Before the one-upmanship of athletic competition comes the one-downmanship of procuring talent.
Winning isn’t everything, or even the only thing. Winning with players nobody else wanted is also the thing. So is winning with rare gems polished lovingly over time that your rivals couldn’t have unearthed with a geology degree and a steam shovel.
Winning that way beats anything.
These are fish stories in reverse - not big ones that got away, but little ones that jumped into the creel.
Seldom can the University of Washington traffic in such whoppers, having the football wherewithal - location, tradition, ammunition - to entice whoever they covet.
Which makes Jerome Pathon’s tale just that much more improbable.
The Huskies may be staggering into Saturday’s 90th meeting with Washington State, but Pathon seems a pretty safe pick to click.
He is, without question, one of the finest wide receivers in the college game this season, and the Cougars have already encountered several. Troy Walters of Stanford, for instance - he caught eight balls for 118 yards and two touchdowns last week.
There have been others. Bobby Shaw of Cal: nine catches, 158 yards. USC’s Billy Miller: 10 for 138. Dennis Northcutt of Arizona: six for 84. UCLA’s Jim McElroy: five for 104.
Oh, one other thing about that trend: the Cougars won every game.
“The only statistic that counts,” WSU defensive coordinator Bill Doba said the other day, “is 9-1.”
But he would also concede that Pathon is the kind of player who could make the Cougs 9-2 in a hurry.
An average afternoon on Saturday will make him UW’s career leader in reception yardage - remarkable in that he has started just 13 games as a Husky.

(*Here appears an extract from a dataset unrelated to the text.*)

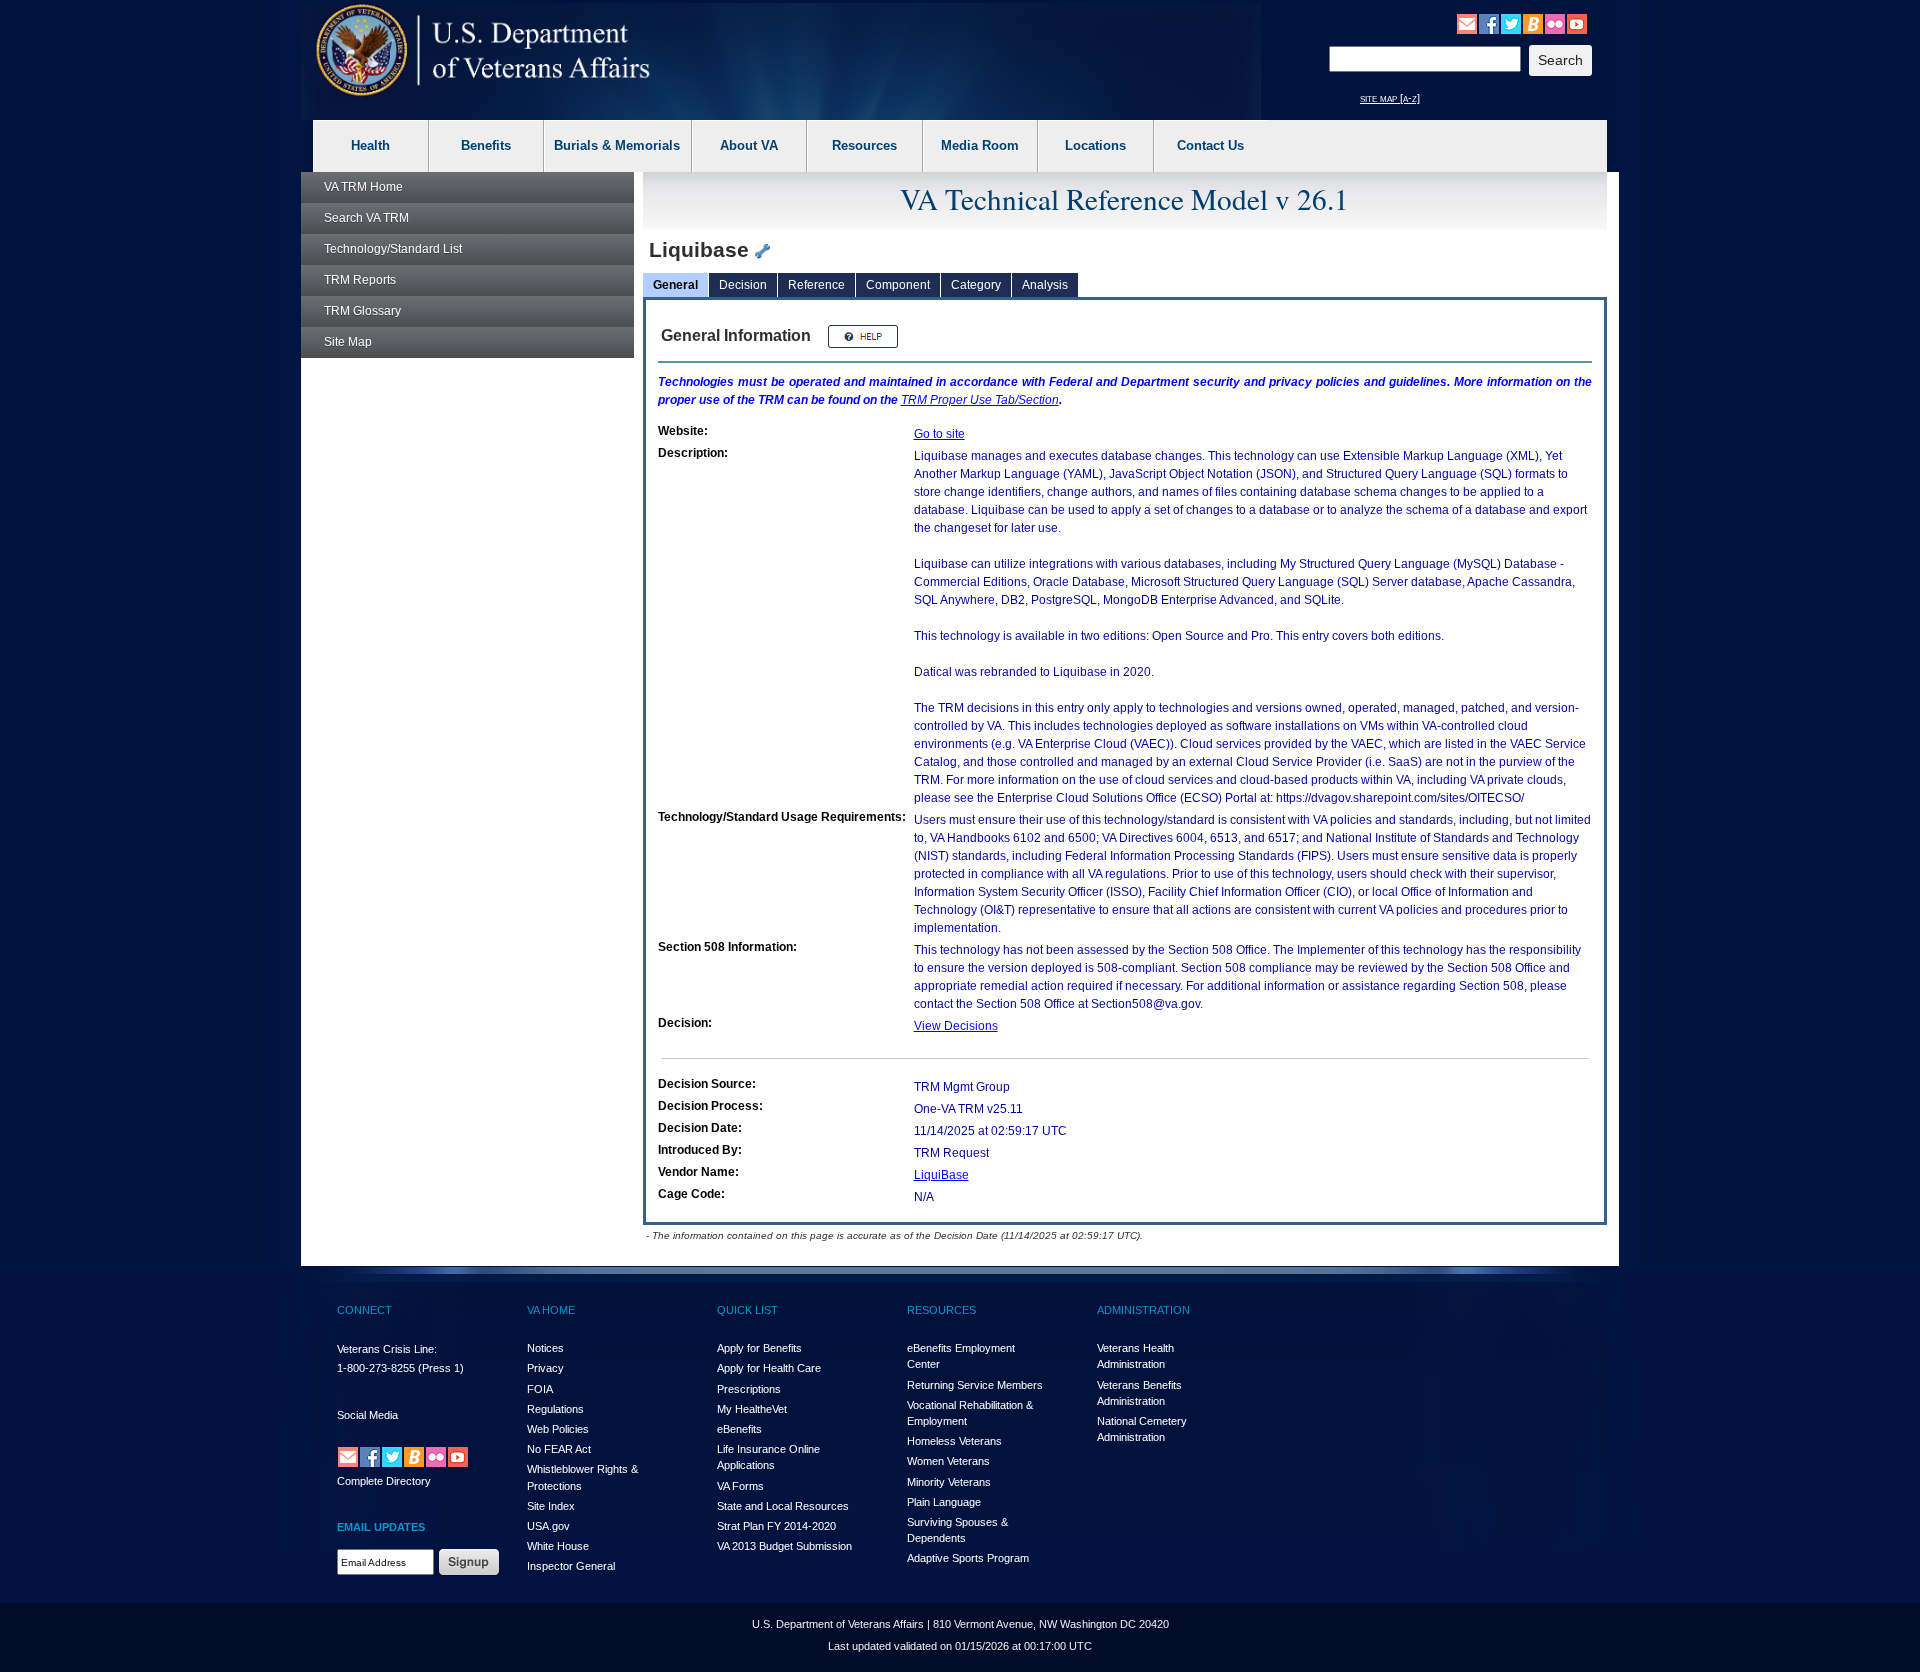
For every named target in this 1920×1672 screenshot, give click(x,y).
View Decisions (956, 1026)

A spectacular day will put him atop the Pac-10’s single-season list - stupefying in that he came to UW without a scholarship.
“He might be the best walk-on I’ve ever seen,” said Oregon coach Mike Bellotti.
Indeed, the lengths to which Jerome Pathon has gone to be noticed can’t be measured with a yardstick.
“I guess it’s just part of my character, how I was raised, not to settle for less,” he said.
You see it in the way he makes the impossible catches - when he goes horizontal for balls overthrown, when he goes acrobatic for balls thrown high, when he goes elastic for balls thrown into textbook coverage.
You see it in the wear and tear on his luggage.
Pathon was 5 years old when his parents, Raymond and Pamela, moved the family from Cape Town, South Africa, to Vancouver, British Columbia.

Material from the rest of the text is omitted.